The Department of Community Programs asked the Little Rock Board of Directors for $5,000,000 in annual funding for Prevention, Intervention and Treatment services, and described new steps to evaluate contractor performance using a uniform case-management system. Director Sanders Lee, Department of Community Programs, told the board the department has recorded “face to face contacts is well over 5,000” and that social media engagement is “somewhere around 14 to 15,000.”
The department said it now requires contracted programs to submit uniform needs-assessment and activity-tracking data into the Apricot case-management system so staff can measure enrollment, contact hours and academic outcomes consistently across providers. “This year is the first time that we're requiring our programs to put in academic data,” Director Sanders Lee said; the department said it expects grade and academic‑progress reporting by contract end so officials can assess whether tutoring and academic enrichment are working.
Board members pressed the department on how evaluation will affect future contracting. Director Sanders Lee said procurement and the department will strengthen request-for-proposal language, increase monitoring throughout the year and use a monitor/coach model to improve attendance and program delivery rather than terminating contracts at the end of a year. Director Phillips and Director Webb asked whether the department will adjust annual budgets for high‑performing or underperforming contractors; Sanders Lee said the department will use the collected data to inform contract decisions but that specific contracting choices will follow procurement and CYF Commission processes.
The presentation also listed program areas covered by the requested funding, including positive prevention, summer youth employment, reentry, street‑ and school‑based interventions, community violence intervention and a summer workforce institute.
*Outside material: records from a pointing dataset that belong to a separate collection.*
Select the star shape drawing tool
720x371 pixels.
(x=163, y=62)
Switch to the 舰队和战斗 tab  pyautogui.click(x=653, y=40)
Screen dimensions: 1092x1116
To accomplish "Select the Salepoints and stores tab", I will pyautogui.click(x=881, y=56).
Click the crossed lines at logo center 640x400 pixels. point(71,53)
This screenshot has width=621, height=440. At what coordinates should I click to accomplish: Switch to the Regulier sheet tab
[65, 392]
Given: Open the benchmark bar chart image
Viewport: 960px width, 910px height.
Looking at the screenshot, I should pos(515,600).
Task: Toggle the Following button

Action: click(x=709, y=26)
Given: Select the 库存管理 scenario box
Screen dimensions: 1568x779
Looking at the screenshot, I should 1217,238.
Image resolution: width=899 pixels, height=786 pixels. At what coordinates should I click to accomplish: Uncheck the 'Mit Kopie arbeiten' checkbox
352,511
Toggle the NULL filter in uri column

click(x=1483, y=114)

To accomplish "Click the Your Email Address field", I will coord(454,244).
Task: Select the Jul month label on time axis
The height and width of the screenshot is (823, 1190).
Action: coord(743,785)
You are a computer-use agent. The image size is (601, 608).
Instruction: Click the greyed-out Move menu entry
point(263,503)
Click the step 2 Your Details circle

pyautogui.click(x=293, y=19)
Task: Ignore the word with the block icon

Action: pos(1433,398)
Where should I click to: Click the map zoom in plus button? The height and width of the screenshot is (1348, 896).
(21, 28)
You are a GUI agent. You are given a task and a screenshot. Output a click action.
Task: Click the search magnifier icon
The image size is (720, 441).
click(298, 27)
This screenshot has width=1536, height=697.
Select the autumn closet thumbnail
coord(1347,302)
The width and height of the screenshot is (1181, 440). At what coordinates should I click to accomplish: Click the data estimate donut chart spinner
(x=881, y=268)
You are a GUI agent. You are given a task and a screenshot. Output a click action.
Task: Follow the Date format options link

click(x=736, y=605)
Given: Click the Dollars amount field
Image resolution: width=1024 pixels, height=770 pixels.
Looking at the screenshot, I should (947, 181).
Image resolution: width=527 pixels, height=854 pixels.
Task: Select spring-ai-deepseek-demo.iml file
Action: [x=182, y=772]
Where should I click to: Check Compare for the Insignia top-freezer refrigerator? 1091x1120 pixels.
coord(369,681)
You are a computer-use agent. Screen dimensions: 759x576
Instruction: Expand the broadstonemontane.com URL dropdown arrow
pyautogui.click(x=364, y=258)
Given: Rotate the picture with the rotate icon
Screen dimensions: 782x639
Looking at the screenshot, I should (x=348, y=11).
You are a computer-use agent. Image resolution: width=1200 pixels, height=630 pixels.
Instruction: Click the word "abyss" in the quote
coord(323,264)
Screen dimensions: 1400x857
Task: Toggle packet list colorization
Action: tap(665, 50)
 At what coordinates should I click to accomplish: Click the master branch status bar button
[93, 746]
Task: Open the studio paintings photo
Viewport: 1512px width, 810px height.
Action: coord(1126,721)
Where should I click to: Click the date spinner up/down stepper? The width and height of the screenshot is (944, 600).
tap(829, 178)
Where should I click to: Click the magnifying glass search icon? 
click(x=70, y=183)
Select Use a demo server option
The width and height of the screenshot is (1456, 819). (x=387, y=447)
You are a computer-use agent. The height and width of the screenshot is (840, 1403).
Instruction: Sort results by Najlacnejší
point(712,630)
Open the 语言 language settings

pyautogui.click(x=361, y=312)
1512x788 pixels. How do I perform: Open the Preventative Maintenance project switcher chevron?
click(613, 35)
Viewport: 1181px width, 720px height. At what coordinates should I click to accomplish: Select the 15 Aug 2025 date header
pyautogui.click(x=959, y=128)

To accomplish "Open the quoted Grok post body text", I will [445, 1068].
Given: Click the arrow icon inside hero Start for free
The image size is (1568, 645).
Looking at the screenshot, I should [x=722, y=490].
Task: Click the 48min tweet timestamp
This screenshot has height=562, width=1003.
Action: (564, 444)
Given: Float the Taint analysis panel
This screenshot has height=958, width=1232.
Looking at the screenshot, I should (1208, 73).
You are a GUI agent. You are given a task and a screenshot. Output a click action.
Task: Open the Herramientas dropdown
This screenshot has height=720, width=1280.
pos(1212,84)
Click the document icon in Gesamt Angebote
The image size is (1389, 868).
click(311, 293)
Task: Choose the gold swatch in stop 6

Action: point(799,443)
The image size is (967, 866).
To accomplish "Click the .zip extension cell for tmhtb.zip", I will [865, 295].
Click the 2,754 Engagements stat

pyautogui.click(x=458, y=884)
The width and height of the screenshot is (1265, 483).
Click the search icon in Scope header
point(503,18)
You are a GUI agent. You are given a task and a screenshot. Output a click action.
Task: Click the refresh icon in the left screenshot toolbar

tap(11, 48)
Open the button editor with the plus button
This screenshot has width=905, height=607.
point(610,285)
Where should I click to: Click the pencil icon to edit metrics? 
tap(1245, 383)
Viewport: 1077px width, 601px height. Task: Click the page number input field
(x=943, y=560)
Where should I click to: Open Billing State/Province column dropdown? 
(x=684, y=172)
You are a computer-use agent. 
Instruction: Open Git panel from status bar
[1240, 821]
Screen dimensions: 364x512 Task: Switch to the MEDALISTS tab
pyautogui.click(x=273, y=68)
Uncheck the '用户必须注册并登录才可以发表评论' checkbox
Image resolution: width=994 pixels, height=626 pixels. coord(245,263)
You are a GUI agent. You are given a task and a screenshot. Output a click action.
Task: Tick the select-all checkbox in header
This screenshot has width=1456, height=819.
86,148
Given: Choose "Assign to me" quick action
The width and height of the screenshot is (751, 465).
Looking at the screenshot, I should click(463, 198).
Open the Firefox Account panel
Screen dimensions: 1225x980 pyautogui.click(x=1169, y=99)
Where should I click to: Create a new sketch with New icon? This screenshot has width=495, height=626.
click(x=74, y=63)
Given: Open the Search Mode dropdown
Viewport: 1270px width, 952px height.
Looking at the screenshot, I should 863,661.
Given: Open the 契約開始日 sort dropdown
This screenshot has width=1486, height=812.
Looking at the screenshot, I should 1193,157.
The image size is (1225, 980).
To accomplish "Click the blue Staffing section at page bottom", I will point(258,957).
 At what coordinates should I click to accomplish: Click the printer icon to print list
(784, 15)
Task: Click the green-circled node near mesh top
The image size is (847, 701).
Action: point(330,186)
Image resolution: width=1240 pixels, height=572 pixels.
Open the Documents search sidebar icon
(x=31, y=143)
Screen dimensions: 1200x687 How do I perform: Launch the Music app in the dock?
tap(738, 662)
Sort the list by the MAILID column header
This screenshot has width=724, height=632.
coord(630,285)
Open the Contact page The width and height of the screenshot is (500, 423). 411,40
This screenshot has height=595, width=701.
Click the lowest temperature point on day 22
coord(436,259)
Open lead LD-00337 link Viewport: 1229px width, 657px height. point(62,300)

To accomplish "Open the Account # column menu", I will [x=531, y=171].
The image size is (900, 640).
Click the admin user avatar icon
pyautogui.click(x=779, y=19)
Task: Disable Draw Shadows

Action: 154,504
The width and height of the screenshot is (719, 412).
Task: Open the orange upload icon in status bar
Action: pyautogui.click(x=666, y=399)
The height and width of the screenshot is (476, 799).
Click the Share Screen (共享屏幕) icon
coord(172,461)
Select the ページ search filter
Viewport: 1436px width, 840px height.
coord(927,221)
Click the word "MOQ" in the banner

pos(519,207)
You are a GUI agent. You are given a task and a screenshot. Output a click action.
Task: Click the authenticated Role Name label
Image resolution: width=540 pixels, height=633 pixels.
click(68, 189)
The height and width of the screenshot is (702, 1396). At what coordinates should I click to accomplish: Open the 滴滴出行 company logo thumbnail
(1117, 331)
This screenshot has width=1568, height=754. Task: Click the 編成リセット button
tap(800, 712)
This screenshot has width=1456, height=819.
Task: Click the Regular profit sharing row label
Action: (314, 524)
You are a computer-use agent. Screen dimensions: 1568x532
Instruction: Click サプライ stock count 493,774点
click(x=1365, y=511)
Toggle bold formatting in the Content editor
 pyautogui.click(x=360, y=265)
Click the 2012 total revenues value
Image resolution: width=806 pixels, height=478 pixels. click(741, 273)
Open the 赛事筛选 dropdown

Department staff introduced internal managers and said the department currently has several vacancies and recent retirements to fill.
The board did not take a formal vote on the request during the presentation; members indicated interest in the evaluation approach and asked for the compiled academic outcomes in the department's final report.
The department provided data and said it will produce a final, comprehensive evaluation at the end of the contract period that will include academic measures, contact hours and needs-assessment results.